• EXERCISE TEXT:

-- Opening Marker --

27th September 2022

Coronavirus ‘Protected Rent’ – no longer protected

Landlords or tenants who have not yet resolved issues over unpaid rent from COVID lockdown periods should now seek urgent advice

The Commercial Rent (Coronavirus) Act 2022 provided a continuing interim moratorium that provided respite for commercial tenants against landlord’s enforcement procedures being pursuing for unpaid rent that had fallen due during periods when the business tenant had been required to close their business premises during the height of the pandemic by government regulations (‘protected rent’). The intention of the further moratorium was to enable tenants and landlords to agree terms and to enable disputes on whether a tenant should be granted ‘relief’ to be referred to the new arbitration scheme created by the Act. In our experience, that arbitration scheme has seen little use.

Most tenants and landlords have engaged with each other to seek to agree terms; but some have not or have not yet reached agreement.

-- Closing Marker --

• TASKS TO CARRY OUT:
A) Using the article on protected rent above, decide whether each statement agrees with it: (i) the arbitration scheme created by the Act has been widely used; (ii) the moratorium came from the Commercial Rent (Coronavirus) Act 2022; (iii) every tenant and landlord has now reached agreement. Answer yes or no for each, quoting the words that decide it.
B) Write the next part of the article on protected rent, starting right after its final sentence.

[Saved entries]
-- Opening Marker --

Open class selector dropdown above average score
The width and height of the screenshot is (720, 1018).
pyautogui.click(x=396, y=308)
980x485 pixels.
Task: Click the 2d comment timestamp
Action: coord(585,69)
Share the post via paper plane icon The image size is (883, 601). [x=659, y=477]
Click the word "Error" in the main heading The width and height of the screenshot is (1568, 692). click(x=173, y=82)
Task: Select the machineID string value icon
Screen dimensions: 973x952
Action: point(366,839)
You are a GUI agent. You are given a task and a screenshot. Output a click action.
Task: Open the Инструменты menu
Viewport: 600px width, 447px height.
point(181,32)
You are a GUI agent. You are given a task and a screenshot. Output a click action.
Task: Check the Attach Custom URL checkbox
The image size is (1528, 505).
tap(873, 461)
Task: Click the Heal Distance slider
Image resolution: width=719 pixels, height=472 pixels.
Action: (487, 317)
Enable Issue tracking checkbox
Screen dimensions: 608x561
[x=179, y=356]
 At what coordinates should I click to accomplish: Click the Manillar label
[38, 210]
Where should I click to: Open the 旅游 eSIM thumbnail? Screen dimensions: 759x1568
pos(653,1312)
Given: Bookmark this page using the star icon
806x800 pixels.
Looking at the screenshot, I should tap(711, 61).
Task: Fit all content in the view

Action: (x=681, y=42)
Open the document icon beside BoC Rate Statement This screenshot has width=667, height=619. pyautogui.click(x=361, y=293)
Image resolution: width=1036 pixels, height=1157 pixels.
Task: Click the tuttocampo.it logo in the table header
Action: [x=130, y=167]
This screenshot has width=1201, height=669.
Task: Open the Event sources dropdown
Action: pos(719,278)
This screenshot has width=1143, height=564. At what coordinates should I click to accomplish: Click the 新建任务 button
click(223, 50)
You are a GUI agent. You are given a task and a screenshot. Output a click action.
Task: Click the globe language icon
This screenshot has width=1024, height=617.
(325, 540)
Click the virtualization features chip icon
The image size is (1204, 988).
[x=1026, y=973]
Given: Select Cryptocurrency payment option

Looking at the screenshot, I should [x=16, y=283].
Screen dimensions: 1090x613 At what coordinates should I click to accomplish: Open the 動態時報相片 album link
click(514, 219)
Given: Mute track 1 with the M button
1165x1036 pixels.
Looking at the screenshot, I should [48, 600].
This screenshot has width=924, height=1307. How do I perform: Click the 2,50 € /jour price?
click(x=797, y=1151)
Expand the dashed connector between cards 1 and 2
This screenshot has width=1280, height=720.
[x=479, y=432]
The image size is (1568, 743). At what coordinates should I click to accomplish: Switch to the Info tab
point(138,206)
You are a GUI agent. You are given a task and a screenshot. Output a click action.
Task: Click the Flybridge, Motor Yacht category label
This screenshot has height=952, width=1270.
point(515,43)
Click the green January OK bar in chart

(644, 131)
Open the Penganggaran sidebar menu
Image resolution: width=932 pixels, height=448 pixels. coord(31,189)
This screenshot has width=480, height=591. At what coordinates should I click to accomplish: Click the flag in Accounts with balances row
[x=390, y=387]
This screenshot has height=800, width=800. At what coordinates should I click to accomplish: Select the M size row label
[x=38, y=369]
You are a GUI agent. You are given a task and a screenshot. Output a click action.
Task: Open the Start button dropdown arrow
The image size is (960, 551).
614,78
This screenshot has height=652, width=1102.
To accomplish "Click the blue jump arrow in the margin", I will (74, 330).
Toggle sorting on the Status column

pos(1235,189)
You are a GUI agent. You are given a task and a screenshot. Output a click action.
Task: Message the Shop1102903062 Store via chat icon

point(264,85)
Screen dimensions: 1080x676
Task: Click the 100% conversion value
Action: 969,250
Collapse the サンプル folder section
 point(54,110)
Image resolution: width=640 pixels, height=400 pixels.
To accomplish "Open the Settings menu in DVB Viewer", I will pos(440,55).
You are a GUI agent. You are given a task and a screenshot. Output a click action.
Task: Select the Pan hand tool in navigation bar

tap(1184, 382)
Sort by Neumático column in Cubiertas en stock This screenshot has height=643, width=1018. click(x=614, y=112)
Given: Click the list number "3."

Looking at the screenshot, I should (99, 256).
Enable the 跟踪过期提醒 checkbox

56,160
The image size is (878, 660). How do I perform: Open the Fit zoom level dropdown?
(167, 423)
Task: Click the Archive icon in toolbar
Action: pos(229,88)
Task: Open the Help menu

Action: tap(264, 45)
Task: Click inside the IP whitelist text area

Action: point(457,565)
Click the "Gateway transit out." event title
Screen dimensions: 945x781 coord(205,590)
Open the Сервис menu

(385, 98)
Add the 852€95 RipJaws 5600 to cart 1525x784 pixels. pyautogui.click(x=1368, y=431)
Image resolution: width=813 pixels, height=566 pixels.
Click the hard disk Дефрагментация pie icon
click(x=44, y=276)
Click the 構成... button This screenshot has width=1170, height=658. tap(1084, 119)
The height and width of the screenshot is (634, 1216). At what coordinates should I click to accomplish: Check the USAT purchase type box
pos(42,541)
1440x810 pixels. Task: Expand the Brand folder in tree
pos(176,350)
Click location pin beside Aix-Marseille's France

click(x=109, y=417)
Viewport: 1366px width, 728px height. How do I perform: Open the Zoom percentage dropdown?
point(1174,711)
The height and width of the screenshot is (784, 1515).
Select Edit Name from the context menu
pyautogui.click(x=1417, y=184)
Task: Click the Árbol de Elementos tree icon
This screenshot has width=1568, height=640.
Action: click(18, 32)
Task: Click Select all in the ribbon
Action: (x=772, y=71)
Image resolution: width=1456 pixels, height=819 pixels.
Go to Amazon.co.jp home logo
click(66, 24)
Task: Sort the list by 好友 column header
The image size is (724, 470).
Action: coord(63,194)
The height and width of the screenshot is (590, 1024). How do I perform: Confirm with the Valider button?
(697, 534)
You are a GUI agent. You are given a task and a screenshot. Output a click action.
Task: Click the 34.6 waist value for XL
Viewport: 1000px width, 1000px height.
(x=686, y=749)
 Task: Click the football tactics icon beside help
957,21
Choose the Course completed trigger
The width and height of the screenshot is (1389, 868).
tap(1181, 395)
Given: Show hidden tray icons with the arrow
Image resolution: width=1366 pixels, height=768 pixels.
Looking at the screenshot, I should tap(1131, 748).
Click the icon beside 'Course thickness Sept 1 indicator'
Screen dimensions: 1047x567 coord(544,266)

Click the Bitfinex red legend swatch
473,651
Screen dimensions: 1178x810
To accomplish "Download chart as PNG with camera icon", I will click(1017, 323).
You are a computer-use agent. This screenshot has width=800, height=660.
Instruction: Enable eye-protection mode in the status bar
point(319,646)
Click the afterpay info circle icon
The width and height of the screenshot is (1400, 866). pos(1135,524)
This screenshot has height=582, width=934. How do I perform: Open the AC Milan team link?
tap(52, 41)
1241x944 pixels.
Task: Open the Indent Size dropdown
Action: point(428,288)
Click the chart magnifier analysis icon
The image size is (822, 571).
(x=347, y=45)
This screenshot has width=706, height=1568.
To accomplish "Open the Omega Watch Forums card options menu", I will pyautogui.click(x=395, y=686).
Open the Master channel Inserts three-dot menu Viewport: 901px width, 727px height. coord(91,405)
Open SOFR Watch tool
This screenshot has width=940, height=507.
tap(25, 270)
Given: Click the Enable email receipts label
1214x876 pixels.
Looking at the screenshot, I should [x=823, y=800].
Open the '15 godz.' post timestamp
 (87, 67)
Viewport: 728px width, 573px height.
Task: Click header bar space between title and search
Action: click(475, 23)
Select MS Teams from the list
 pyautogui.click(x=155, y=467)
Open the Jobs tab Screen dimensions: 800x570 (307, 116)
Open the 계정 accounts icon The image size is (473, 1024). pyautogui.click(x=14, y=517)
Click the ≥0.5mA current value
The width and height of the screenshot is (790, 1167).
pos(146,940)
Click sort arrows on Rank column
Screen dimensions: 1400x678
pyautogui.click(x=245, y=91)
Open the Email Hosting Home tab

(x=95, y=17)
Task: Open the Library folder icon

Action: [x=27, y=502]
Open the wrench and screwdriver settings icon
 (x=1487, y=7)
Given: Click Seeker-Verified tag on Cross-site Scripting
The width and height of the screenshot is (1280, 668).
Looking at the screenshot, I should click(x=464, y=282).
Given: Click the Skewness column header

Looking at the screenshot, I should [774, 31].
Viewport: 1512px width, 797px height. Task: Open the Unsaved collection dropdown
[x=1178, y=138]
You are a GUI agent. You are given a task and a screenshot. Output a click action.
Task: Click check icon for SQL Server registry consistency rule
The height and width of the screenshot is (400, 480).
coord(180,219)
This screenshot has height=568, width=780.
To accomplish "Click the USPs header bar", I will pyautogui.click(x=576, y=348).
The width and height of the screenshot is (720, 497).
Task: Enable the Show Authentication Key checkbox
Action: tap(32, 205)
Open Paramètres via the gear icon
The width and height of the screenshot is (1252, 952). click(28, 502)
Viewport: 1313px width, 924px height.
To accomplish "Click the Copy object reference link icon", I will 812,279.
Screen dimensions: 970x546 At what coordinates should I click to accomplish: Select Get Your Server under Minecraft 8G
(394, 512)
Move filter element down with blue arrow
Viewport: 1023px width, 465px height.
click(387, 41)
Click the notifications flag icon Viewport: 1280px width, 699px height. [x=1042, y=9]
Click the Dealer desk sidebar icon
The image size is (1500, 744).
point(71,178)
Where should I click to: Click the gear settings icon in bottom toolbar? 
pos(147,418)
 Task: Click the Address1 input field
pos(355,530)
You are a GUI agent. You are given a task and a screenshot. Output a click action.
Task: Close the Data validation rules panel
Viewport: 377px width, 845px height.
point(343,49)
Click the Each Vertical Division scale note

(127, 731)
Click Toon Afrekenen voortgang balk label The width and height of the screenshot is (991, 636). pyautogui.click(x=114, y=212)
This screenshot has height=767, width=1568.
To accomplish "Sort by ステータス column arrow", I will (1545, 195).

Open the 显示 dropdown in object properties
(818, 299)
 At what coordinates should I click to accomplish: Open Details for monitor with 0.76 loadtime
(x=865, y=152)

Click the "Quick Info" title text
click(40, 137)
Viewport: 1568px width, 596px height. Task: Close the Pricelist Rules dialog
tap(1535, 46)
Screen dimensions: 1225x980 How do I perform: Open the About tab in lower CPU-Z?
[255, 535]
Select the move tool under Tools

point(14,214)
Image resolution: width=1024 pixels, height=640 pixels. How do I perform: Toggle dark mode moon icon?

-- Closing Marker --

• RESPONSES PER TASK:
A)
(i) No: "In our experience, that arbitration scheme has seen little use."
(ii) Yes: "The Commercial Rent (Coronavirus) Act 2022 provided a continuing interim moratorium"
(iii) No: "but some have not or have not yet reached agreement."

B)
That moratorium lasted for 6 months from 24 March 2022 and has now ended (except where there is a pending arbitration).

The moratorium had temporarily prevented landlords from using the following remedies when they were seeking to recover only ‘protected rent’.

  • Forfeiture
  • CRAR
  • Service of Section 81 notices un sub-tenants
  • Statutory demands
  • Winding Up Petitions
  • Appointment of administrators over the tenant
  • Bankruptcy Petitions
  • Debt claims
  • Using rent deposits and requiring them to be replenished
  • Demands on guarantors

Those remedies are now fully available to landlords again and tenants who have not paid that rent or agreed clear terms for doing so, should now seek advice urgently.